Lifestyle choices can affect how we store information in the brain
A team of researchers has carried out the first study that establishes a link between a person's working memory and their physical health and lifestyle choices.
Working memory is the ability to store, update and manipulate information that's relevant to a particular goal. It's a central concept in the study of cognitive neuroscience as it deals with mechanisms of active information maintenance and cognitive control that underpin a large amount of complex behaviour.
It supports other higher-order cognitive abilities such as fluid intelligence – the capacity to reason and solve new problems, independent of any previous knowledge – learning, problem-solving and decision-making, as well as lower-order mental operations.
To reach their conclusions, the consortium of researchers, drawn from around the EU and partner countries, monitored the brain activity of more than 800 people as they performed a specific task, in order to come up with a brain map of working memory. They then used a statistical method known as 'sparse canonical correlation' to explore the relationships between this map and 116 measures of cognitive ability, physical and mental health, personality and lifestyle choices.

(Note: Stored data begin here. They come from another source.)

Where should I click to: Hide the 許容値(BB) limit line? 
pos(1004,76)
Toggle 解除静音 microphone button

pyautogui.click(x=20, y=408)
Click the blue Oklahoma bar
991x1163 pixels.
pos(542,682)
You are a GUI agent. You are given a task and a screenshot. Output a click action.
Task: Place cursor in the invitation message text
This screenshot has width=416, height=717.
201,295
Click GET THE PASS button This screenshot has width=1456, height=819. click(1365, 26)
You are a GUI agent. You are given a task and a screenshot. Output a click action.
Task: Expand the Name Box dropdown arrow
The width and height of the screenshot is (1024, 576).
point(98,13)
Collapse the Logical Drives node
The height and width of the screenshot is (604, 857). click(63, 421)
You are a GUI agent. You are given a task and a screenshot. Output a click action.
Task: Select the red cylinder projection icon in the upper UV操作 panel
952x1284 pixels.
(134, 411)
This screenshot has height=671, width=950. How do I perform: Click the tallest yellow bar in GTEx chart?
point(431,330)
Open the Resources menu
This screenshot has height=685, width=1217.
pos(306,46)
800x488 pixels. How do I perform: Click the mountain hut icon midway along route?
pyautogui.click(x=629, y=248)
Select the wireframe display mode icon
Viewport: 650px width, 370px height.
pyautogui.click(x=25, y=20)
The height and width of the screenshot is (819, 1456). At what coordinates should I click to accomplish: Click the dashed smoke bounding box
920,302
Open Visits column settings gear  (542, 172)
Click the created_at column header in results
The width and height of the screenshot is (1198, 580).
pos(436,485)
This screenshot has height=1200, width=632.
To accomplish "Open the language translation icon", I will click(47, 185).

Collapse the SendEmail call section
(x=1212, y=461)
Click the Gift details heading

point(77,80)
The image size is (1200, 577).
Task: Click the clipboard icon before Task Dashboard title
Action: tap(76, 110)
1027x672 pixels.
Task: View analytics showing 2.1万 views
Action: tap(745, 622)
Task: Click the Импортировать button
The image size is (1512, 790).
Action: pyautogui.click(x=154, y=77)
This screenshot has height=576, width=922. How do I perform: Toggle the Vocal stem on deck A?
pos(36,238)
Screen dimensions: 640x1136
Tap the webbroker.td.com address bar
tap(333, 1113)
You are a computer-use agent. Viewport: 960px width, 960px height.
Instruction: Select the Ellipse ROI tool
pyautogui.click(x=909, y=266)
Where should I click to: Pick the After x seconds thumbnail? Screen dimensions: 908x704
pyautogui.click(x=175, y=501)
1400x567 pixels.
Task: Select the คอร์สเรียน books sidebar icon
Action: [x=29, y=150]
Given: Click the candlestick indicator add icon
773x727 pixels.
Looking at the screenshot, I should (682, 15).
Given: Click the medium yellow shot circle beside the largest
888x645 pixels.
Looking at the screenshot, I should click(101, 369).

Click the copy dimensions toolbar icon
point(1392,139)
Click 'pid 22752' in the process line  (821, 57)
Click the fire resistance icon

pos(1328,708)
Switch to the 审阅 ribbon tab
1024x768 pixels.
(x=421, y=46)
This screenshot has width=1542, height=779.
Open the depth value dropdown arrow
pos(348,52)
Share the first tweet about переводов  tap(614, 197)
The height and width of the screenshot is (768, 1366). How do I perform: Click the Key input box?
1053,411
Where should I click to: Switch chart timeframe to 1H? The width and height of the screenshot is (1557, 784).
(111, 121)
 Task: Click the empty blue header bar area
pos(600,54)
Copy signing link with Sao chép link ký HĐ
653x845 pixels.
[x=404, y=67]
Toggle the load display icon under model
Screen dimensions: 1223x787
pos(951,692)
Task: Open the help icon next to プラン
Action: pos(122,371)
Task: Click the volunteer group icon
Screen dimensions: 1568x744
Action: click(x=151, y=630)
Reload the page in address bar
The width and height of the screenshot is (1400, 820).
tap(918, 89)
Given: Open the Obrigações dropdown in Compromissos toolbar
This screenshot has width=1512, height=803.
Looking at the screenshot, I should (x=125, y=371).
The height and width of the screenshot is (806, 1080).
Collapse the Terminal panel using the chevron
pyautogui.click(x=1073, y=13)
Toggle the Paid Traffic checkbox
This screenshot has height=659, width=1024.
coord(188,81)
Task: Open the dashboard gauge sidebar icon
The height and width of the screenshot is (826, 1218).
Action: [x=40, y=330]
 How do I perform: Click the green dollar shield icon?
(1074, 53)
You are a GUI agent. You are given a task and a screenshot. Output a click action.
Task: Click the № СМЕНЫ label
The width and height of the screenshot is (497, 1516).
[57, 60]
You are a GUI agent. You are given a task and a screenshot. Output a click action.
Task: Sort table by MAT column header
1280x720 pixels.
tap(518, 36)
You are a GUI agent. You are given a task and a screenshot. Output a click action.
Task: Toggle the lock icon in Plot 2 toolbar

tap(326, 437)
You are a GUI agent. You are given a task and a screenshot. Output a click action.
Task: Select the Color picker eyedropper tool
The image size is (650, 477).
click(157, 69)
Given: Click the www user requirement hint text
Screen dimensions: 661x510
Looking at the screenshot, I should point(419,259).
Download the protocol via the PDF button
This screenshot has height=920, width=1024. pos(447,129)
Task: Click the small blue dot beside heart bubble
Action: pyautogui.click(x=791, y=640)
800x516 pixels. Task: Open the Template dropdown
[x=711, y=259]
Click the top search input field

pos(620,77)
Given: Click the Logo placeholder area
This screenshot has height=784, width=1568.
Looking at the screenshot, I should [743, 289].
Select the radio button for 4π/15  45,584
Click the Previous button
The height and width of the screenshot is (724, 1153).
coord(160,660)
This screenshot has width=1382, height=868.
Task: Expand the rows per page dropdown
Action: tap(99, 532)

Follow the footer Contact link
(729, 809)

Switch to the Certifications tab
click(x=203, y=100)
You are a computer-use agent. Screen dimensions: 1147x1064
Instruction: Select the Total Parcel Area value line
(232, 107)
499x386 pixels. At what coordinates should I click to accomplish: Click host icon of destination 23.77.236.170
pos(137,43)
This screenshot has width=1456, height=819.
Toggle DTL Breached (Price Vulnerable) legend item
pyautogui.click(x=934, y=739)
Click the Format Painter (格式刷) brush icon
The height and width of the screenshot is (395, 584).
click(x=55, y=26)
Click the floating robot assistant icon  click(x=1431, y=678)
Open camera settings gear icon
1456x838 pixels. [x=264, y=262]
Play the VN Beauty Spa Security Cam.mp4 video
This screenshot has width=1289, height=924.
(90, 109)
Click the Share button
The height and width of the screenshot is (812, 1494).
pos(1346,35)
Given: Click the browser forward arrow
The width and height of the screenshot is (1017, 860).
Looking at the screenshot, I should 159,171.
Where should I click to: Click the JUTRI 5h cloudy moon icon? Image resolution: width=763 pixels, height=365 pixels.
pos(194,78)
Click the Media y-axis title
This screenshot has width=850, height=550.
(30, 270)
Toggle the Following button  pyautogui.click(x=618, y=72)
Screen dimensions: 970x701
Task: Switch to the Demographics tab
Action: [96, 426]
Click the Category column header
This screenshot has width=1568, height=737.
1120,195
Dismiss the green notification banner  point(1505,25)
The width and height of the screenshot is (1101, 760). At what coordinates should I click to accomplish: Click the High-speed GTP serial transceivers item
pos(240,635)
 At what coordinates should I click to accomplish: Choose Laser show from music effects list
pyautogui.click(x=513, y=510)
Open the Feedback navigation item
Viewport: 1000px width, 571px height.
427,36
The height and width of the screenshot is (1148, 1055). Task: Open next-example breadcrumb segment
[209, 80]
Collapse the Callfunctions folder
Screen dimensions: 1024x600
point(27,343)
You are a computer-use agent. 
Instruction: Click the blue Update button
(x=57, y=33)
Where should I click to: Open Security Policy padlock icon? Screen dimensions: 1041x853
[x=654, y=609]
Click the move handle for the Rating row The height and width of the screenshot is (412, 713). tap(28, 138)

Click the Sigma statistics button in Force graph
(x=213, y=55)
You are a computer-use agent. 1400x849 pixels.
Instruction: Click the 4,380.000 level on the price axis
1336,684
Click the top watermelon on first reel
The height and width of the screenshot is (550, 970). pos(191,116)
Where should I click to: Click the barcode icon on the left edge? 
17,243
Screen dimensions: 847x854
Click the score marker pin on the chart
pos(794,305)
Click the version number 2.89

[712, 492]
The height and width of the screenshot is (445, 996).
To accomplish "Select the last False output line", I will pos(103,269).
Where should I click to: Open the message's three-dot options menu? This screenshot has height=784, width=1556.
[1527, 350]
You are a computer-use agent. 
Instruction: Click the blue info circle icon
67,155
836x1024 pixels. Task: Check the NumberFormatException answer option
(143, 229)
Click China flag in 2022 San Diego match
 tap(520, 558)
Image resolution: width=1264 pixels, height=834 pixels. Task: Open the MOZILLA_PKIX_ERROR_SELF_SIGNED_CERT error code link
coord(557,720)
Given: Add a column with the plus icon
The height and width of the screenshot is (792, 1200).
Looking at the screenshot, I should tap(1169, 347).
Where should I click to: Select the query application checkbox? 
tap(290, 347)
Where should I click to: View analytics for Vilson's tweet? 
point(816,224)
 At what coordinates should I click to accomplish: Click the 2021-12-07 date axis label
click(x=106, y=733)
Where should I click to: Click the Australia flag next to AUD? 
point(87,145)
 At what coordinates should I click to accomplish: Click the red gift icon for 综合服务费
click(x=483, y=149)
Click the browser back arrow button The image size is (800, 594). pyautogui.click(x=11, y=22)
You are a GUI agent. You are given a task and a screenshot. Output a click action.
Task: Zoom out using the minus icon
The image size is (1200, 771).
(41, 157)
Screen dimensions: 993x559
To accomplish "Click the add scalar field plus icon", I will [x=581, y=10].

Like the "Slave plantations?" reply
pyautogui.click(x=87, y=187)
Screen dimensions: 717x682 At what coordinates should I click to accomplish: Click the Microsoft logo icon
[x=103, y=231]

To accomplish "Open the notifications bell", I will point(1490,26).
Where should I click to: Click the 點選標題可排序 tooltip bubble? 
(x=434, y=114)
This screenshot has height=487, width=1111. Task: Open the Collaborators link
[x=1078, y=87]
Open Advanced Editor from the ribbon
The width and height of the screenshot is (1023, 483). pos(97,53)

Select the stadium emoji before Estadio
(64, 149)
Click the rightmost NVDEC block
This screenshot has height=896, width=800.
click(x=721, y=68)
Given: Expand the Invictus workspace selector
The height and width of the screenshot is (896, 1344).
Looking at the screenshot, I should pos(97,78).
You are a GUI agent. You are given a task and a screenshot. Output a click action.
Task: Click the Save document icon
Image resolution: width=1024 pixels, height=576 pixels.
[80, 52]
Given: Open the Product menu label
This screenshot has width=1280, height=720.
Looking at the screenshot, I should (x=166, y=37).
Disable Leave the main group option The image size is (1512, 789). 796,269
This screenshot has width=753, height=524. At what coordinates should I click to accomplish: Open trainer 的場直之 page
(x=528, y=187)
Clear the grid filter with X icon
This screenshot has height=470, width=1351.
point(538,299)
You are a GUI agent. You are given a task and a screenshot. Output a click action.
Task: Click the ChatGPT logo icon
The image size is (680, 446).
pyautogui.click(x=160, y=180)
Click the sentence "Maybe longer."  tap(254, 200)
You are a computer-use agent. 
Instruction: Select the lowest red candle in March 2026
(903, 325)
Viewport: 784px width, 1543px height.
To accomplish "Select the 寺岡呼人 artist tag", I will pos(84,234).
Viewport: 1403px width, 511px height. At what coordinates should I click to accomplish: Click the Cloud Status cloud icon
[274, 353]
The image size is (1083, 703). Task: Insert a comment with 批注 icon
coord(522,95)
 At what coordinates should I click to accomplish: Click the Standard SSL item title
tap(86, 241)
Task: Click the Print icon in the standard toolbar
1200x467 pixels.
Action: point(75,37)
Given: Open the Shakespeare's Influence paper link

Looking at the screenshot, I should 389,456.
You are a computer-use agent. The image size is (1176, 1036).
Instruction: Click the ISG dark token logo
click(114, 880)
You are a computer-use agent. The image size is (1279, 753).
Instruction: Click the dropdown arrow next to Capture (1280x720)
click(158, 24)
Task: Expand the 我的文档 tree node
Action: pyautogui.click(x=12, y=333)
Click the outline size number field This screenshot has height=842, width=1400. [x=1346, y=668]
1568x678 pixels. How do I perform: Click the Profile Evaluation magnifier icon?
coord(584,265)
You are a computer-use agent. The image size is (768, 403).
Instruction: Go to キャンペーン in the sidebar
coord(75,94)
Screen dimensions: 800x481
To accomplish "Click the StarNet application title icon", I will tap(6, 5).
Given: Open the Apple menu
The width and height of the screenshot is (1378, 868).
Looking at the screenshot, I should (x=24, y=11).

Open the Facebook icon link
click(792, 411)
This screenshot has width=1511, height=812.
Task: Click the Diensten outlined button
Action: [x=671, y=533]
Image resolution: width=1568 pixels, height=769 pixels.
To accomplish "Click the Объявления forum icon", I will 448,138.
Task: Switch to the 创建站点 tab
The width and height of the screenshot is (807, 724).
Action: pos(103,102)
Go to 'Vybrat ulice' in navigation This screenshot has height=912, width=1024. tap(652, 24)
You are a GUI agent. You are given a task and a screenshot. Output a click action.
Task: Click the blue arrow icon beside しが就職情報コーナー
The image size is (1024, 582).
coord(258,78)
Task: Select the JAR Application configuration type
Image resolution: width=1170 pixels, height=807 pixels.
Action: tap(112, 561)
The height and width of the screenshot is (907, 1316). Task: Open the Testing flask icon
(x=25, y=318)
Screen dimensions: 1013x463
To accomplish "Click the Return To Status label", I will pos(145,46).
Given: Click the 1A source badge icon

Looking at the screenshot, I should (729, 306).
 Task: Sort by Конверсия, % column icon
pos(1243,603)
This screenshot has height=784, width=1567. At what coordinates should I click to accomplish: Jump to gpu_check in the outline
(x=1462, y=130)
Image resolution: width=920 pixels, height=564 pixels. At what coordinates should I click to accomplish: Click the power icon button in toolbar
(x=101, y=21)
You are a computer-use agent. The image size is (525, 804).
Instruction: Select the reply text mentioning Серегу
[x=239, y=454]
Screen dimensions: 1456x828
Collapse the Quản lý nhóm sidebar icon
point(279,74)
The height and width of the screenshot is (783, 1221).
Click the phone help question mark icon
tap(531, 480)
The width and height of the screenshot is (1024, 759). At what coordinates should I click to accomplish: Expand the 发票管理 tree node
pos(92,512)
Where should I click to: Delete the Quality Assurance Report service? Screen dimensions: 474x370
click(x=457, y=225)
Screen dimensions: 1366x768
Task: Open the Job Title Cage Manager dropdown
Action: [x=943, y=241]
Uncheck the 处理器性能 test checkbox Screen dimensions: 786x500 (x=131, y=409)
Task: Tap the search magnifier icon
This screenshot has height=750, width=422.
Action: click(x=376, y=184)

The results of their study were published in the journal 'Molecular Psychology'. In the journal, they note that 'fluid intelligence had the strongest positive correlation with neuroimaging phenotypes of working memory function'. This finding enhances understanding of the way fluid intelligence and working memory interact. Their results show that even when multiple other variables are taken into account, fluid intelligence remains strongly correlated with the functional integrity of the working memory network, suggesting that these two cognitive constructs are supported by common neural mechanisms.
Researchers found positive associations between the working memory and higher physical endurance and better cognitive function. Conversely, they noted the opposite association between less desirable factors such as a high body mass index and lifestyle choices including regular smoking and excessive alcohol consumption.
These findings also underline the importance of behavioural health factors in neuroimaging studies of working memory, and provide a framework for personalised and public health interventions in relation to mental health that's informed by neuroscience.
The study received EU funding under the project IMAGEMEND (IMAging GEnetics for MENtal Disorders), a wide-ranging project focusing on schizophrenia, bipolar disorder and attention deficit-hyperactivity disorder. Mental disorders are the leading cause of disability, absence from work and early retirement in Europe. The project has collated Europe's largest dataset combining neuroimaging, genetic, environmental, cognitive and clinical information about 13 000 participants, to identify the patient characteristics most relevant for treatment. It also aims to derive biomarkers and decision rules that will lead to automated imaging-based diagnostic and predictive tests tailored for distribution throughout Europe within standard clinical settings.